Molto più sfumate le indicazioni di Latour, che ha affrontato un quadro immensamente più complesso e dinamico. L’uomo che ha caratterizzato la terra fino al punto di metterla in pericolo ha ora il compito di fare quanto gli è possibile per creare una situazione di adeguata vivibilità. Verso la fine del saggio leggiamo: «Occorre reinventare tutto da capo: il diritto, le arti, l’architettura, la città ma, cosa ancora più strana, bisogna assolutamente reinventare il movimento stesso, il vettore delle nostre azioni. Smetterla di avanzare, verso l’infinito e imparare a indietreggiare, a fare un passo di lato davanti al finito» (Latour, Dove sono?, p.142).

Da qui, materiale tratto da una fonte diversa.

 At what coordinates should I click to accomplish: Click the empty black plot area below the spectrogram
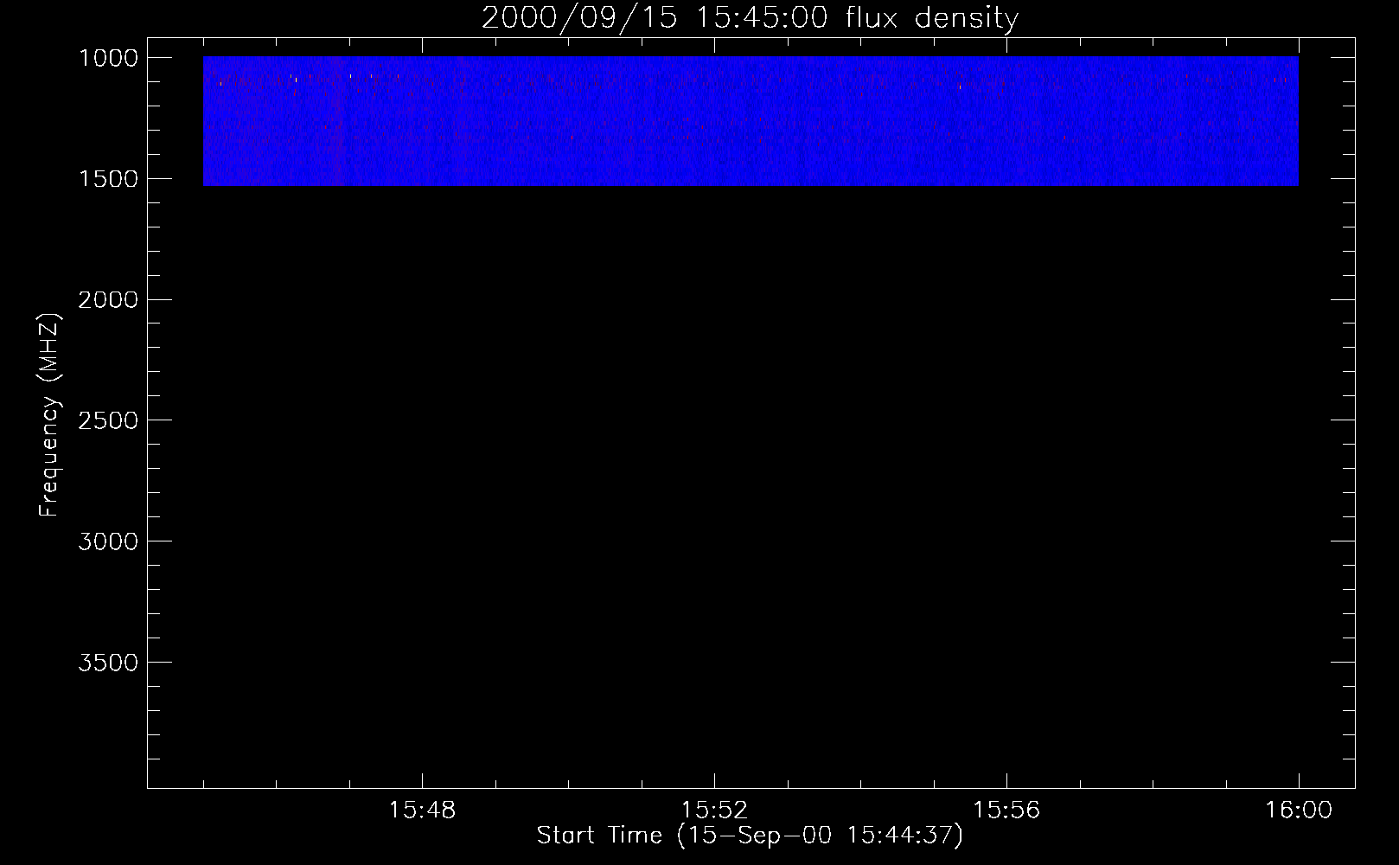(x=751, y=484)
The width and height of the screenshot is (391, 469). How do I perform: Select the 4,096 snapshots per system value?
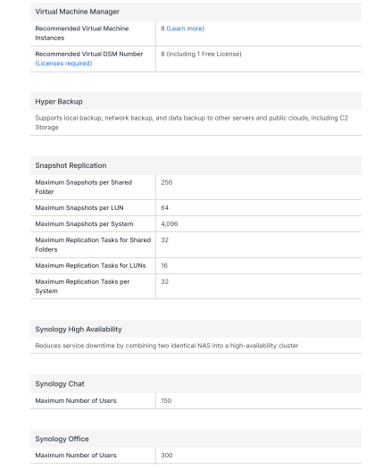170,224
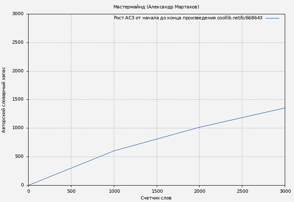Click the curve's starting point at the origin
This screenshot has height=202, width=294.
(29, 185)
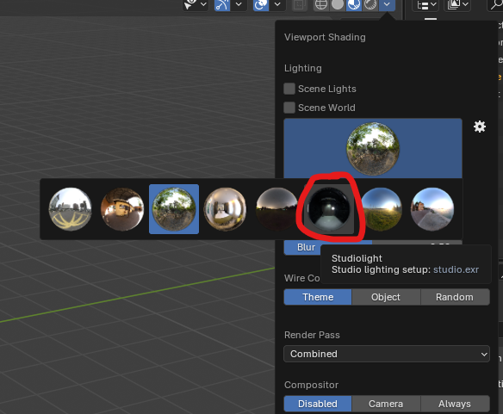Select Material Preview shading mode

click(354, 4)
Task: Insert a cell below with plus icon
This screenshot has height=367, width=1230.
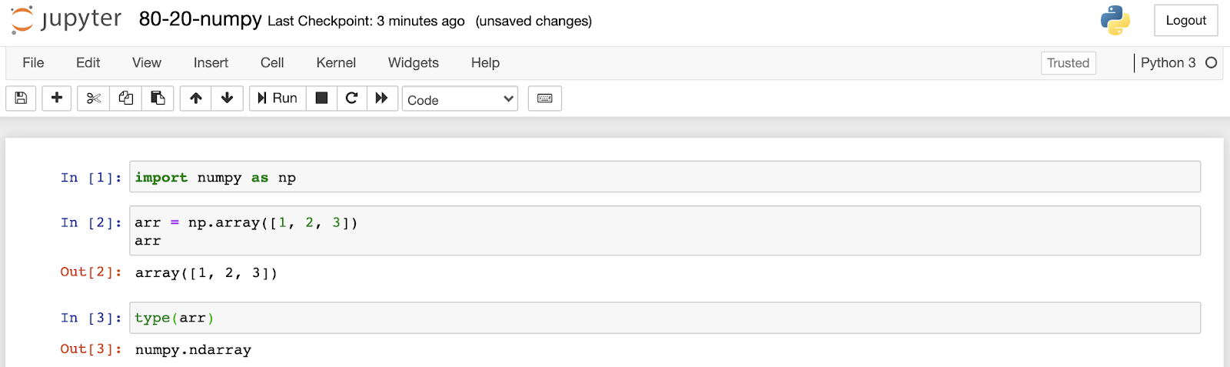Action: pos(57,98)
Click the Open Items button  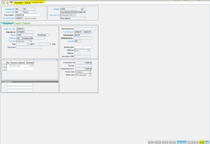(x=181, y=142)
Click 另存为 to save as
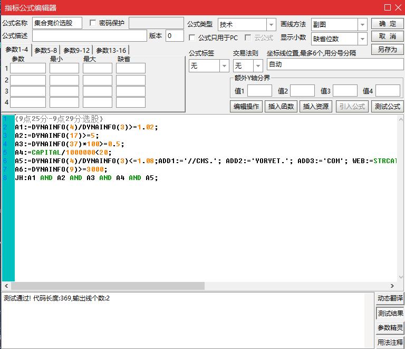Image resolution: width=405 pixels, height=349 pixels. (x=387, y=49)
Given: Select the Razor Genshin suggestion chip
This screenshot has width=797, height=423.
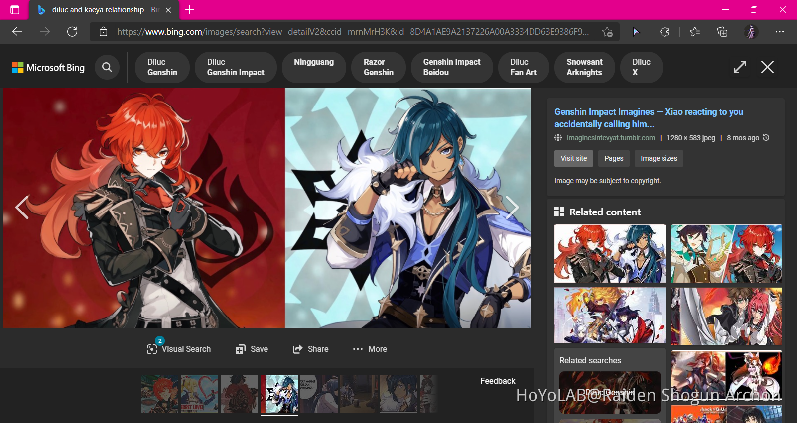Looking at the screenshot, I should [x=379, y=67].
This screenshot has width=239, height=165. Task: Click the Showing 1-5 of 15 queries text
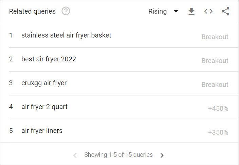click(118, 155)
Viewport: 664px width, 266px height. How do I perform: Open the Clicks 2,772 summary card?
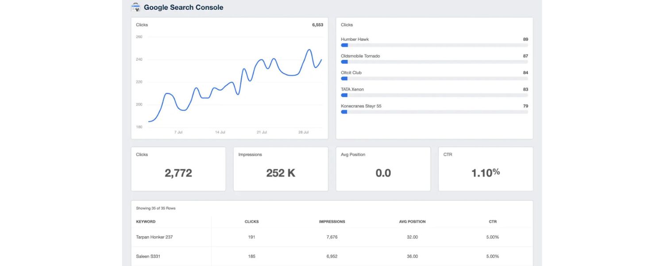point(178,168)
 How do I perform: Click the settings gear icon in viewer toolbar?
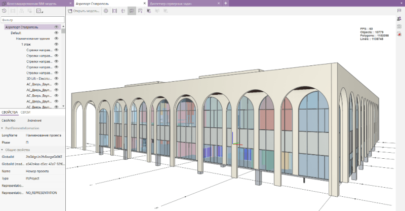click(106, 11)
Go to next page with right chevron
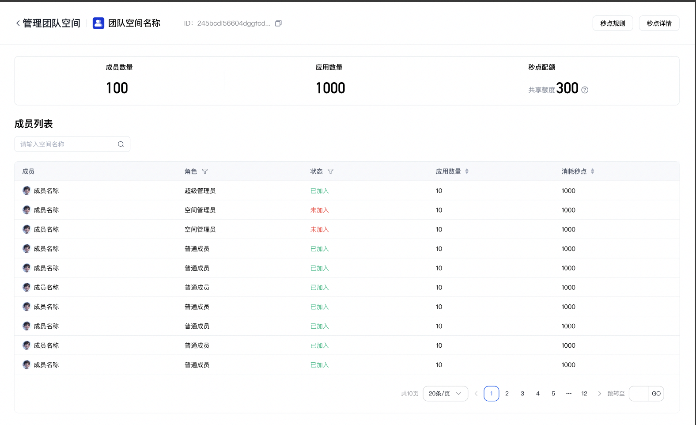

Nessun accenno al sentimento religioso che, visto anche semplicemente come fenomeno sociale, riveste anche nel tempo attuale un’indubbia rilevanza che non si può ignorare.

Riferimenti bibliografici

ALAIN BADIOU, Osservazioni sul disorientamento del mondo, traduzione dal francese di Maria Montaldo, Neri Pozza Editore, Vicenza 2023.

BRUNO LATOUR, Disinventare la modernità. Conversazioni con François Ewald, Elèuthera, Milano 2008.

BRUNO LATOUR, DOVE SONO? Lezioni di filosofia per un pianeta che cambia, traduzione di Simona Mambrini, Einaudi, Torino 2022.

BRUNO LATOUR, Non siamo mai stati moderni, traduzione di Guido Lagomarsino e Carlo Milani, Elèuthera, Milano 2018.

BRUNO LATOUR, Où atterrir. Comment s’orienter en politique, La Découverte, ed. digitale, 2017.